Going digital at The Wolfsonian-FIU


The Wolfsonian-FIU leaps into the future with lots of ideas and a hefty grant

Photos by Bruce White

Five million dollars will go a long way toward helping The Wolfsonian-FIU share its collection with the world.

That amount represents the largest grant ever received by the 18-year-old Miami Beach museum and the single biggest award promised to any organization in 2012 by the prestigious Knight Foundation, a champion of community engagement and the arts in South Florida. It will make a vast amount of the museum’s collection accessible in the next five years, at no charge, to anyone around the globe with an Internet connection.

Annually, FIU’s internationally renowned museum sees some 35,000 visitors, welcomes about 200 researchers and presents several dozen lectures and exhibits. Those numbers will explode as The Wolfsonian begins a transformation.

“The whole world is changing,” says Wolfsonian director Cathy Leff, summing up why the time to act is now.

Brave new digital world

“I think that museums still need to be physical spaces. There’s nothing that replaces looking at a real object,” Leff says. “But there are other experiences. It’s about access, about access to information, to images, to knowledge.”

Leff is talking about the digital age, which The Wolfsonian has embraced unequivocally. The museum has undertaken a painstaking process of photographing the museum’s 120,000 or so objects and then bolstering the accompanying data – the name of the artist or manufacturer, the year and place of origin, the media from which it was created, etc. – that goes along with each image to make online catalog searches productive.

“It’s a fascinating challenge,” says digital asset manager Derek Merleaux, who is overseeing the process.

The collection represents the art and design associated with the height of the industrial revolution, in the mid-1800s, to the end of World War II and includes such things as the first mass-produced home appliances, early movie cameras, modernist dinnerware and all manner of visually arresting propaganda.

“There are these huge drifts of material within the collection that are virtually unexplored,” Merleaux says, “which is, I think, the other reason for promoting digitization: You can pore through the stuff, you can explore, you can sort of roam the collection in a way that was never possible before.”

Building connections

That thrilling potential – to put the collection fully online to help users find items of value to them – is the impetus for The Wolfsonian’s digital push.

“It’s about sharing knowledge and information and then not knowing what will happen once you do that,” Leff says. “When you put groups of scholars with different interests together a lot of new and interesting ideas and projects and research comes out of that. So we want to create a type of online environment that fosters these intersections and connections and networks.”

Figuring out just how to make all that happen will require help.

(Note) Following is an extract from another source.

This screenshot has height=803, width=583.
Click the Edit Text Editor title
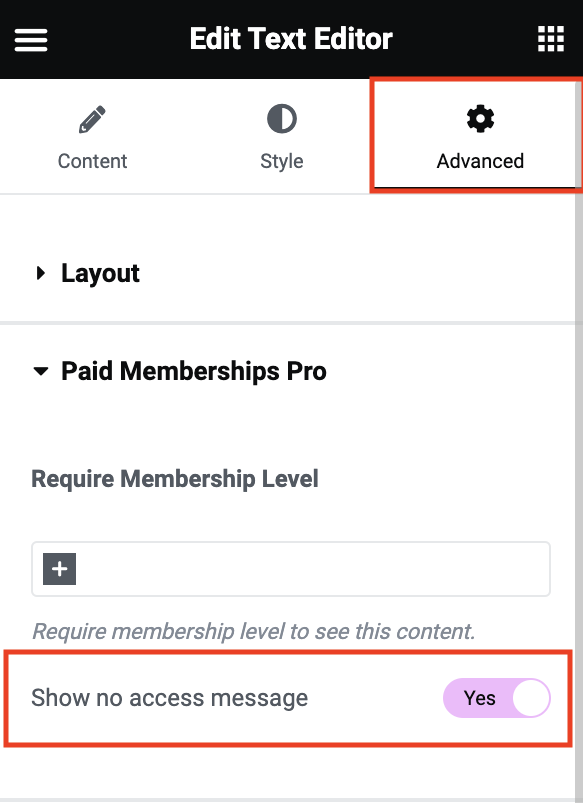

A digitized collection on its own “has absolutely no importance on the world,”says Richard Saul Wurman, founder of the TED Conference. He recently visited the museum to discuss with Leff and others how to encourage use of the digital resource for knowledge creation, content generation, sharing and dissemination among user-groups, even creative production.

The ultimate goal, he explains, is to help users “answer their questions.” How The Wolfsonian’s digitized collection puts users at its center to “engender their joy, their curiosity – that’s the interesting problem.” How The Wolfsonian might best do that, even Wurman cannot say definitively right now, but a proposed technology advisory board – which will include leaders in the world of information technology – is currently being assembled to address that very question.

A museum of ideas

The drive to engage a broader audience – one based on interest rather than geography – comes out of The Wolfsonian’s mission to encourage individuals to
explore “the persuasive power of art and design” so as to better understand “the social, political and technological changes that have transformed our world.”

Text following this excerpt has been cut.